Sacramento Church Opposes Planned Marijuana Facility Next Door

SACRAMENTO -- A Downtown Sacramento church is doing whatever it can to stop a marijuana facility from moving in next door.

The city is considering this proposal less than two months before recreational pot becomes legal in California.

The proposed facility would share a wall with the Sacramento Dream Center at 15th and C Streets, but that's not the reason the church is against the project.

"We're really excited about this community," Trina Sandford, who runs the church with her husband Darryl, told FOX40. "It's growing. It's developing."

The Sacramento Dream Center opened 14 years ago as a place for the less fortunate. The Sandfords feel as their community has changed for the better, their potential new neighbors could undo that.

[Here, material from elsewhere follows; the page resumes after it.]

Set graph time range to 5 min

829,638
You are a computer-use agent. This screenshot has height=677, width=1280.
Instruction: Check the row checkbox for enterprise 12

"It's not wanted and it's probably gonna create some problems for C Street," Pastor Darryl Sandford said.

The idea of marijuana cultivation facility next door has some families finding a new place of worship, Darryl says.

"We've lost a lot of parishioners because they believe this is not appropriate," he said. "It doesn't work next to a church."

The facility would also sit directly across the street from a park designated for children. Sarah Dillingham brings her great grandchildren here to play.

"A park is place kids go to to be safe and a plant like that is not a good place," she said.

Others at the park say they don't mind the idea.

"I don't see it as a problem," neighbor Christian Cummins said. "I don't know that where you grow it is going to affect how it gets distributed."

A spokesperson for the project tells FOX40 they plan to cultivate cannabis and manufacture oil from the plants inside 10,000-square-foot facility.

Project spokesperson Noah Painter insists that from the outside, it'll look like any other warehouse.

"We will have security on site. We will also have security cameras to make sure the location is secure and safe, however the project is not open to the public," he said.

The Sandfords say armed guards and children don't mix.

"Why are there armed guards? Because they're afraid. And we don't want that here," Trina Sandford said.